Now, before I go into further detail, a word of caution - to myself. We put our current selves back into the past, inserting how we think and feel today into our historical memories. Like Ebenezer Scrooge, I’m sure we would get an ugly shock if we could actually see what we said and did way back when. I can’t make myself the hero of this tale, however much I might like to. I swallowed a lot of it down, despite my sceptical temperament. As I said way back at the beginning of Middle Class Holes, I thought that these ‘nice’ semi-posh progressives were ‘my’ people. Some of the time, at least.

But I was unable to argue back articulately. Believe it or not, I was regularly dumbfounded. Though one of the other lecturers once suggested during a power cut that an emergency electricity supply could be obtained by wiring me and Braden up to the college generator, so I must have been vocal in a way, if ineffectually.
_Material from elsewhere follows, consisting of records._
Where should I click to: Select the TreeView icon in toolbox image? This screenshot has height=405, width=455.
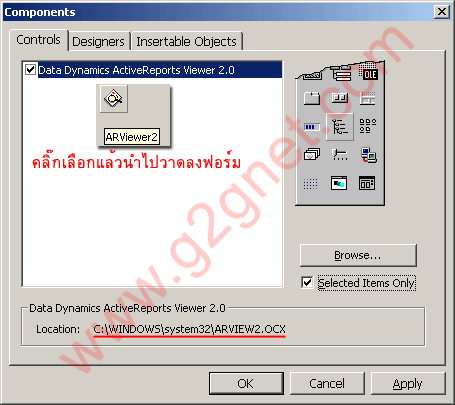pos(340,127)
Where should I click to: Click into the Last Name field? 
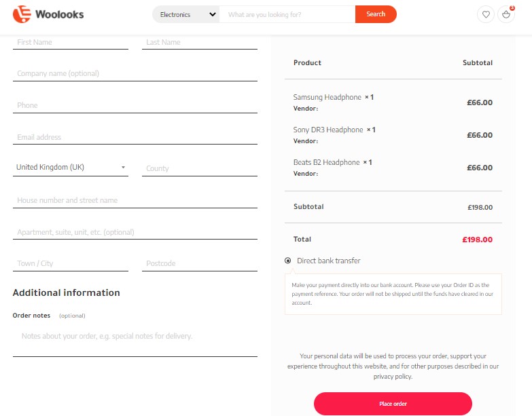[200, 42]
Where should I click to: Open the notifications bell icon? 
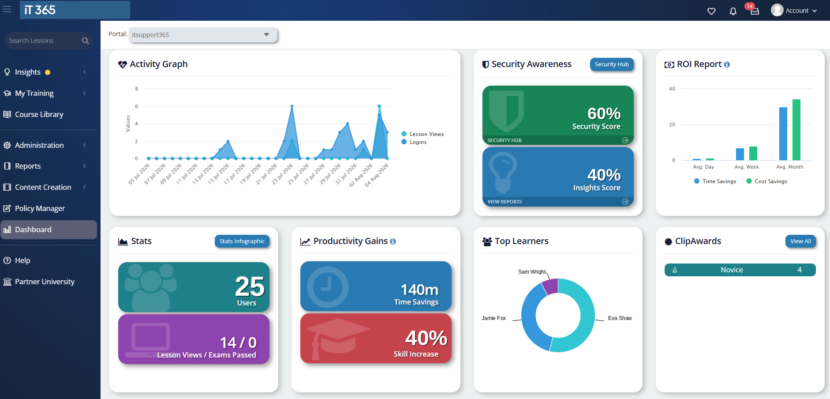(x=733, y=11)
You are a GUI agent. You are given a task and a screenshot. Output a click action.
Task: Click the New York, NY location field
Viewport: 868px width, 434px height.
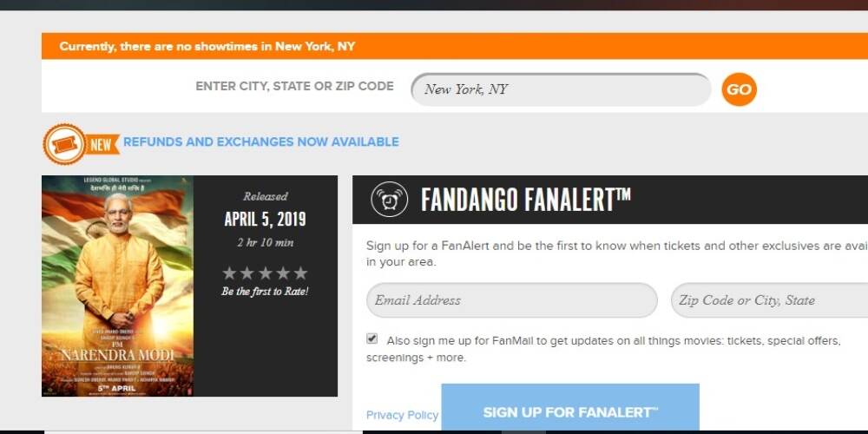(x=561, y=89)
Still, what 18-year-old is going to have the strength of character and fortitude of intellect to retaliate against the heavy institutional weight of The Nonsense? It was hard enough then, and now it must be almost impossible. This is one of the reasons that people like Connie Shaw and the new Cambridge Society For Women are so impressive.

I could feel that what we were being taught was rubbish, but I hadn’t been given the tools to refute it. My school education had been haphazard; some parts fantastic, others useless. It was all so random, leaving me - and others - wide open to indoctrination.

This came in the form of deconstruction, post-modernism, cultural relativism, etc. It became second nature to pass everything I saw through the deconstructionist membrane. I couldn’t skim through ‘Mr Messy’ without thinking ‘ah, a wicked attempt by capitalism - by reifying structures of presentation - to enforce hygiene standards on the oppressed, thereby denying conscientisation and true praxis!’

Even today, what feels like a geological epoch later, I can sometimes feel that impulse at work and have to fight it - an academic rattle in the brain to go with all the others.

I got my sneak preview of this double Dutch and its effects beginning in 1989, the distant age when Madchester and Italo-House were in the charts, Margaret Thatcher was in Downing Street, and Sylvester McCoy was in the Tardis.

And the effects it had are a significant pointer for our modern times I think. A maggot in the apple. I saw it turn a sweet bunch of mainly upper working/lower middle class kids, myself included, into jumpy neurotic wrecks with heads fogged up by grievance glue and junk jargon.

Jargon is a smart tactic for the purveyors of crappy ideas, because some abstract concepts genuinely require new or unfamiliar terms to be expressed. What The Nonsense did, cleverly, was to slip in through this crack.